За занавеской спали жена и сын, он явственно слышал их глубокое, ровное дыхание. Дом был полон каких-то странных звуков: что-то скрипело, шуршало, позвякивало, где-то совсем рядом журчала вода и переговаривались люди. Кульков обошел квартиру, проверил, заперта ли дверь, закрыта ли форточка, выключен ли телевизор, но так ничего особенного и не обнаружил. Тем не менее прямо над ухом у него продолжала звучать болтовня досужих, глуповатых и не сдержанных на язык старух. Голоса показались Кулькову знакомыми. Он выглянул в окно и смог убедиться, что у водоразборной колонки действительно судачат две пенсионерки с соседней улицы. На расстоянии пятидесяти шагов и через двойную раму он отчетливо различал каждое слово. Шум воды, хлынувшей в оцинкованное ведро, показался Кулькову грохотом Ниагары.
Где-то хлопнула дверь, радостно завизжала собака – это за три дома отсюда хозяин вынес цепному псу кастрюлю костей. В другом доме, еще дальше, заплакал ребенок, залюлюкала женщина, забулькало молоко в бутылочке. По объездной дороге промчался трактор «Кировец» с прицепом, и на несколько секунд грохот его огромных колес и рев мотора заглушил все другие звуки.
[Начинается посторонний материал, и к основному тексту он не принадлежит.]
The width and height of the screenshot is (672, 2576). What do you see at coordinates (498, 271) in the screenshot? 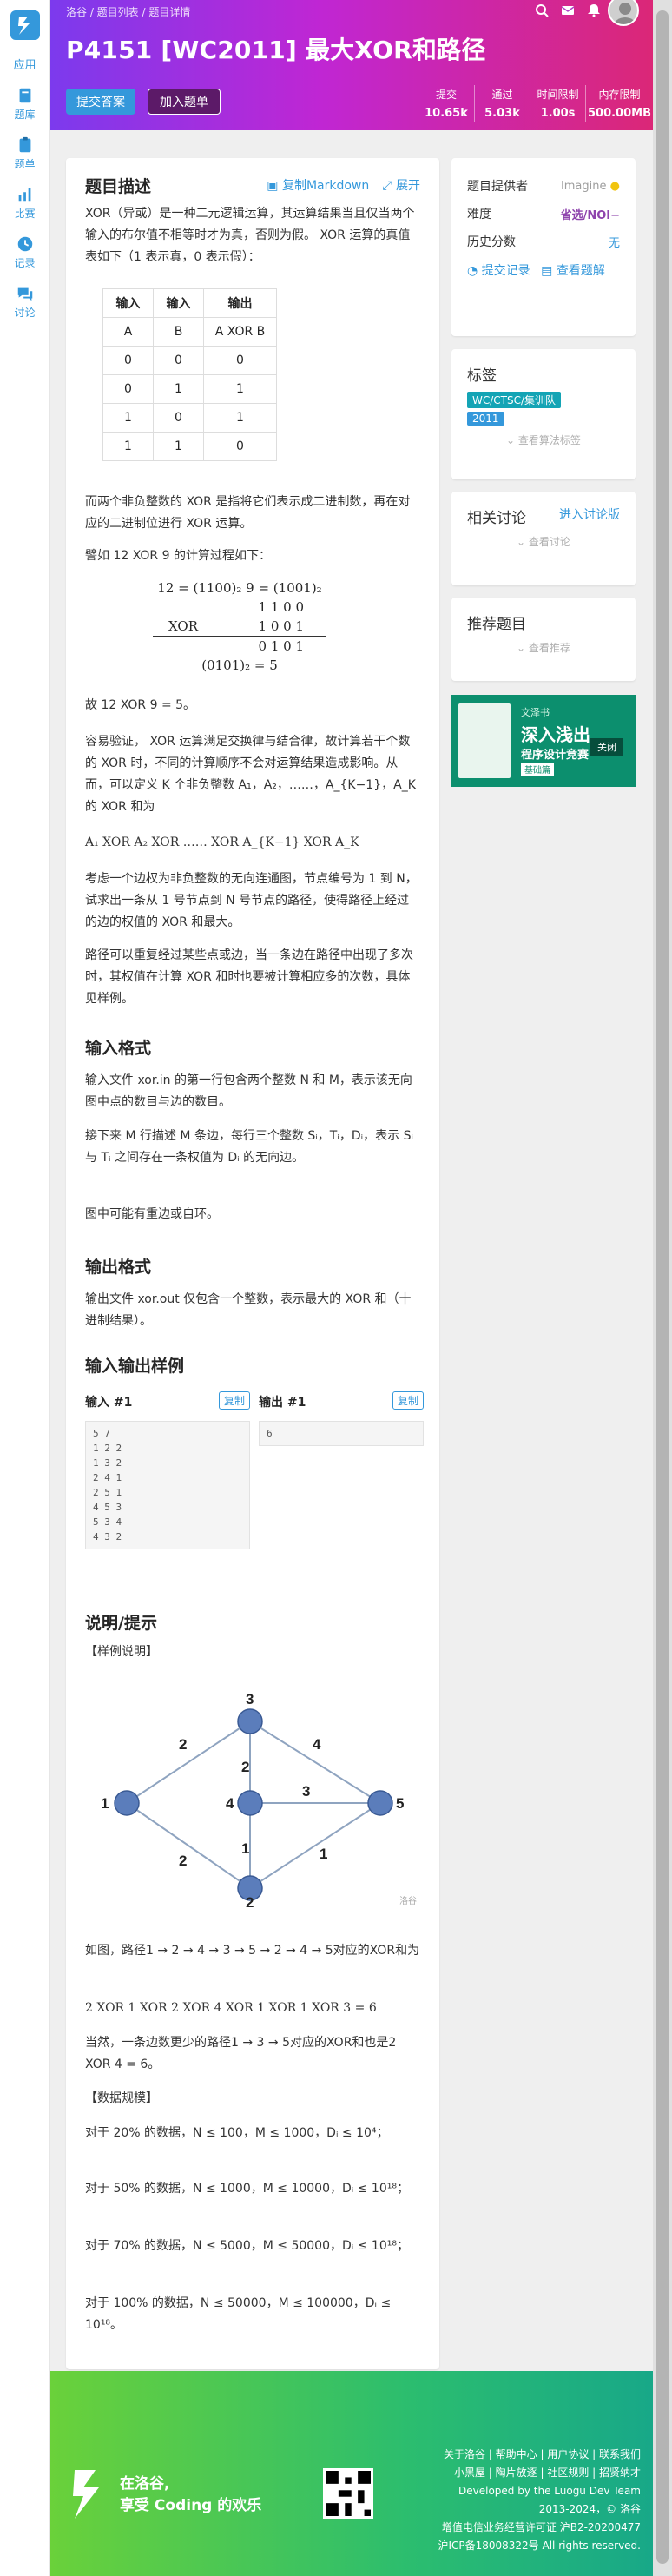
I see `submit-record-link: ◔ 提交记录` at bounding box center [498, 271]. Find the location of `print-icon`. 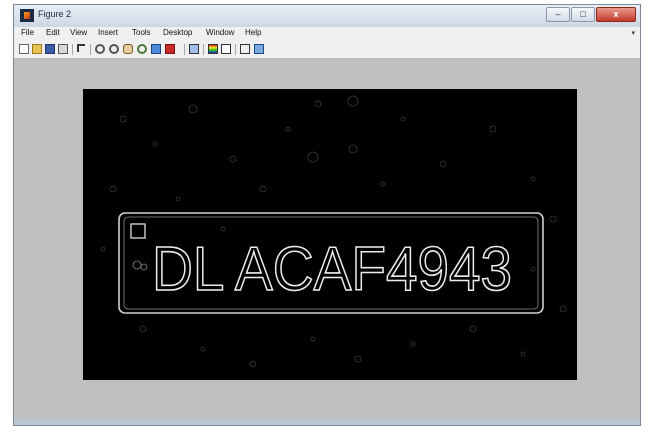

С каждой минутой слух Кулькова становился все острее и острее. Невидимой волной он распространялся во все стороны, от дома к дому, от улицы к улице, постепенно охватывая весь город. Он уже слышал, как щелкают реле на телефонной станции, как судорожно зевает вымотавшийся за ночь дежурный по райотделу, как на автобазе заводятся машины, как поворачиваются ключи в замках, как гудят, опорожняясь, ватерклозеты, как скворчит яичница на сковородке и как скрипят пружины матрацев, на которых торопливо занимаются любовью только что проснувшиеся супруги.
Кульков воспринимал сотни человеческих голосов одновременно – голосов злых и ласковых, просительных и поучающих, восторженных и безразличных, простуженных и пропитых, однако в этом нестройном, лишенном всяких признаков гармонии хоре, он различал каждую ноту, каждый отдельный звук, различал так же уверенно и свободно, как раньше различал каждый запах.
В роддоме кричала роженица, а акушерка Виктория Львовна, склонившись над ней, поучала: «Тужься, милая, тужься! Это только делать детей легко, а рожать трудно!» Из дома номер три по Второй Пролетарской улице, вылез через окно директор дома культуры «Макаронник» Мишка Стельмах, не забыв на прощание чмокнуть в щеку свою подружку. Дирижабль, в самом скверном расположении духа рылся в своих шмотках, пытаясь припомнить, куда же это он запрятал вчера остатки премии, а его жена, успевшая вовремя наложить на эти денежки лапу, довольно похохатывала на кухне. Лев Карпович, отбывавший на базу за новой партией товара (в том числе и за золотисто-белым спальным гарнитуром), инструктировал туповатого Яшку, каким способом шкафы стоимостью по семьдесят два рубля можно продать за сто двадцать. Воробьевой нигде не было слышно – или она еще спала на нарах в КПЗ или ее уже увезли в область. Все чаще хлопали двери, все гуще и торопливей становился топот ног на улице. Начинался новый день и вместе с ним начинались новые заботы, новые надежды, новые печали и радости.
Сын вздохнул во сне, зачмокал губами и перевернулся на другой бок. Маленькое сердце билось ровно и чисто и лишь в правой верхней его части слышался какой-то посторонний шум. «Надо будет к врачу сходить», – озабоченно подумал Кульков, глянул на часы и, кривясь от боли во всех лицевых мышцах, полостях и нервах, стал привычно собираться на службу.